In this study, 40 NHs with 650 residents were invited to participate. Of these, 30 residents declined participation and 10 had missing data. Thus, the final study population consisted of 610 elderly residents with collected medical lists for 576 (94%), hospital medical records for 594 (97%) and completed questionnaires for all residents. The mean age was 86 (± 6.9) years and 76% were women; 74% of residents had a dementia diagnosis (Table 1).

The number of different DLB signs, from the questionnaires, were used to create two groups: residents with 0–1 DLB signs and those with 2–4 DLB signs. In an earlier study of the same population, we reported that 84% had 0–1 and 16% had 2–4 main clinical features of DLB [29]. The residents with 2–4 DLB signs had the following dementia diagnoses: AD in 19%, DLB/Parkinson’s disease with dementia (PDD) in 17%, dementia not otherwise specified (NOS) in 16%, vascular dementia (VaD) in 13%, AD mixed dementia (AD-MIX) in 12% and no diagnosis in 23%. Finally, 22 of the residents were already diagnosed with DLB/PDD, 20 (91%) of these were classified within the 2–4 DLB signs group (Table 1).

Psychotropic medication

We found the usage of any psychotropic medication in 86% of residents. All four psychotropics (N05A, N05B, N05C and N06A) were found in 6%, three in 17%, two in 31%, and one in 32% of residents. We found the usage of anxiolytics in 58%, hypnotics/sedatives in 41%, anti-depressants in 50% (Table 2). In addition, anti-dementia medication in 33% of residents (Table 3).

Usage of antipsychotics was found in 22% of the study population, most prevalently risperidone (10%) followed by haloperidol (7%) and other atypical antipsychotics (clozapine, olanzapine and quetiapine) (2%) (Table 2). There was no difference in antipsychotic treatment according to sex or dementia diagnosis (yes/no). However, the age groups showed differences where younger residents (≤85 years) had significantly more frequent usage of antipsychotics compared with those ≥86 years (Tables 2 and 3). Furthermore, the usage of antipsychotics increased with the increasing number of main DLB signs from 25% to 43% (Fig. 1). Comparing all residents, those in the 2–4 DLB group had the highest usage of any antipsychotics (32%) and the highest usage of haloperidol (14%) (Table 2).

Fig. 1.

Fig. 1

Antipsychotic treatment in relation to the number of clinical DLB features. *The total number of residents with clinical features of dementia with Lewy bodies (DLB) and antipsychotic treatment. The DLB signs are: visual hallucinations, parkinsonism, fluctuating cognition, and rapid eye movement sleep behaviour disorder. P-value < 0.001

Of the participants with a dementia diagnosis, 45% had treatment with some anti-dementia medication. None of the residents without a dementia diagnosis had anti-dementia medication (Table 3). Younger residents (aged ≤85 years) had significantly higher usage of some anti-dementia medication (43%) compared with those aged ≥86 years (26%) (Table 3).
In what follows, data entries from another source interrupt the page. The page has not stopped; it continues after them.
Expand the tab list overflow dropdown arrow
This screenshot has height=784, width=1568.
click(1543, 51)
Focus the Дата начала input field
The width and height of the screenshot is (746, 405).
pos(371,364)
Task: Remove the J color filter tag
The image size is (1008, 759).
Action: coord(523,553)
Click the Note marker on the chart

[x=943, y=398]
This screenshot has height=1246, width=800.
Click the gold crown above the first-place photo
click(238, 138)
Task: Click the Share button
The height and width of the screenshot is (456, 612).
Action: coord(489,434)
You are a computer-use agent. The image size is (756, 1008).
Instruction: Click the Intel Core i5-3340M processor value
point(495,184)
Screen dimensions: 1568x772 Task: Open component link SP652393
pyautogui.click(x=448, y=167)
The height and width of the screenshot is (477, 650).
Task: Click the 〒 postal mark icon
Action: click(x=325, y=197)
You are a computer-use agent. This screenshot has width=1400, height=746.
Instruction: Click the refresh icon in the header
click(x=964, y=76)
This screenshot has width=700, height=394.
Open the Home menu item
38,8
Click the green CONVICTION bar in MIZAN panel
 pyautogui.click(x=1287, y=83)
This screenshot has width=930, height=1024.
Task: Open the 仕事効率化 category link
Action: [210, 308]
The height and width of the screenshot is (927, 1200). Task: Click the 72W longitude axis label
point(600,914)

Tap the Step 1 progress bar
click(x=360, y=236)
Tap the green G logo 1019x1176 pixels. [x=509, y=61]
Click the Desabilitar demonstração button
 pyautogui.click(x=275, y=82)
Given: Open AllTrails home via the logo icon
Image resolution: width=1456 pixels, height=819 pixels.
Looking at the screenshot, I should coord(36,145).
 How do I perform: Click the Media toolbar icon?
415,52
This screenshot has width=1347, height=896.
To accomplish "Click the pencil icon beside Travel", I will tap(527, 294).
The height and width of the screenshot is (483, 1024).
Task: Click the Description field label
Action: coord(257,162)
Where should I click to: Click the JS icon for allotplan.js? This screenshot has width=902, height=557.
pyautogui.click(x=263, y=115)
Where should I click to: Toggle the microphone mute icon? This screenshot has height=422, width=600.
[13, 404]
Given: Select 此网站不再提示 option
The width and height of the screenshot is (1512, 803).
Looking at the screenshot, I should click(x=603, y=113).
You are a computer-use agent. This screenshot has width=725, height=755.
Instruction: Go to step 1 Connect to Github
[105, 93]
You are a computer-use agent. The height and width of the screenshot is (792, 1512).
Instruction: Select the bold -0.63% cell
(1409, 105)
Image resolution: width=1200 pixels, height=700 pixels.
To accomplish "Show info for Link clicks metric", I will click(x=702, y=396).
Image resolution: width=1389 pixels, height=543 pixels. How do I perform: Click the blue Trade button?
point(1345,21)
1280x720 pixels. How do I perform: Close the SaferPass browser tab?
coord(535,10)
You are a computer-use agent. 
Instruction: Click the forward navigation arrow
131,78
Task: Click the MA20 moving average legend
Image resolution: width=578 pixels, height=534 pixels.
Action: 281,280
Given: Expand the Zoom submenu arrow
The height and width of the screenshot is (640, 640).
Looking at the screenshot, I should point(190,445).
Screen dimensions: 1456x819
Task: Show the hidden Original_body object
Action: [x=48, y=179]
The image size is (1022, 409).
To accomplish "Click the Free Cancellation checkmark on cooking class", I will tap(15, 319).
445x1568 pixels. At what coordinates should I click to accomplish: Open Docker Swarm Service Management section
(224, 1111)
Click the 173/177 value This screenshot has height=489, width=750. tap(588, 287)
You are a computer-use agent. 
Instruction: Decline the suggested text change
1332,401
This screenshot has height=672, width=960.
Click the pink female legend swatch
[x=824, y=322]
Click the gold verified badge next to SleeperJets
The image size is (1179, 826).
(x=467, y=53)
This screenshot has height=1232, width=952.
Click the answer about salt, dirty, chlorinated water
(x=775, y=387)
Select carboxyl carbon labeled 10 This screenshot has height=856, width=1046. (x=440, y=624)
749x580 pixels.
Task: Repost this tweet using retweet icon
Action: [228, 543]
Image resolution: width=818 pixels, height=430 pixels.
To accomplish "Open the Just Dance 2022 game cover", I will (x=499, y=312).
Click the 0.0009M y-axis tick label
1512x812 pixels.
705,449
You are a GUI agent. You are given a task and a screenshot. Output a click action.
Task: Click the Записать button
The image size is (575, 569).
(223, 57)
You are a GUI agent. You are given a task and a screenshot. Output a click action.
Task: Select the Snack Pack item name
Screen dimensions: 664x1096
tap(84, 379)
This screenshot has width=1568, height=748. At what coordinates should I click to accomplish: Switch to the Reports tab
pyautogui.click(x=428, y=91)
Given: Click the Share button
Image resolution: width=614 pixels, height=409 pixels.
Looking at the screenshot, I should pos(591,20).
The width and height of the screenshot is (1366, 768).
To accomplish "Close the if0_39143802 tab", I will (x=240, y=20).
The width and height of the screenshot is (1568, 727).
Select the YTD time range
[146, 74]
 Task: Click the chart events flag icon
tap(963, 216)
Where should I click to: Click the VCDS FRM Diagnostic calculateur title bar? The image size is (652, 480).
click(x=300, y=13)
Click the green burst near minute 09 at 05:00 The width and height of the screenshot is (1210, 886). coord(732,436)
Comparing the 0–1 DLB and 2–4 DLB groups, there were no differences in treatment with any cholinesterase inhibitors (ChEI). However, higher usage of memantine was seen in the 2–4 DLB group (Table 3). In the group with 2–4 DLB signs, 37% were undergoing anti-dementia treatment, while 62% of those already with a diagnosis for DLB/PDD were undergoing anti-dementia treatment.

Discussion

In this study, geographically covering all 40 NHs in the third largest city in Sweden, we found an increasing usage of antipsychotics with the increasing number of DLB signs. Furthermore, residents with two or more main clinical DLB features were also receiving more antipsychotics and less anti-dementia medication compared with the rest of the NH residents. Finally, almost 40% of the residents with 2–4 DLB signs had either dementia NOS or no dementia diagnosis, thereby being at risk for unsuitable treatment.

Study population

A number of studies have emphasized the importance of identifying DLB/PDD patients at an early stage, which in turn may reduce the risk of an incorrect diagnosis, unsuitable medication, worsening of the quality of life, early NH admission and increased risk of shorter survival [3337]. By dividing the study population into two groups (0–1 and 2–4 DLB signs), we could extract the high-risk residents for DLB/PDD diagnosis together with their clinical features, medical usage and actual diagnoses. The prevalence of NH residents with 2–4 DLB signs in this study was 16%. Although not specifically addressed here, the observational data from clinical nurses and recorded clinical signs at the time of the study suggest that residents with 2–4 DLB signs could have undiagnosed DLB/PDD. Furthermore, over 90% of the residents already with a diagnosis for DLB/PDD from hospital medical records were in the group with 2–4 DLB signs, which indicates that the study questionnaire was efficient in identifying residents with possible DLB/PDD (Table 1).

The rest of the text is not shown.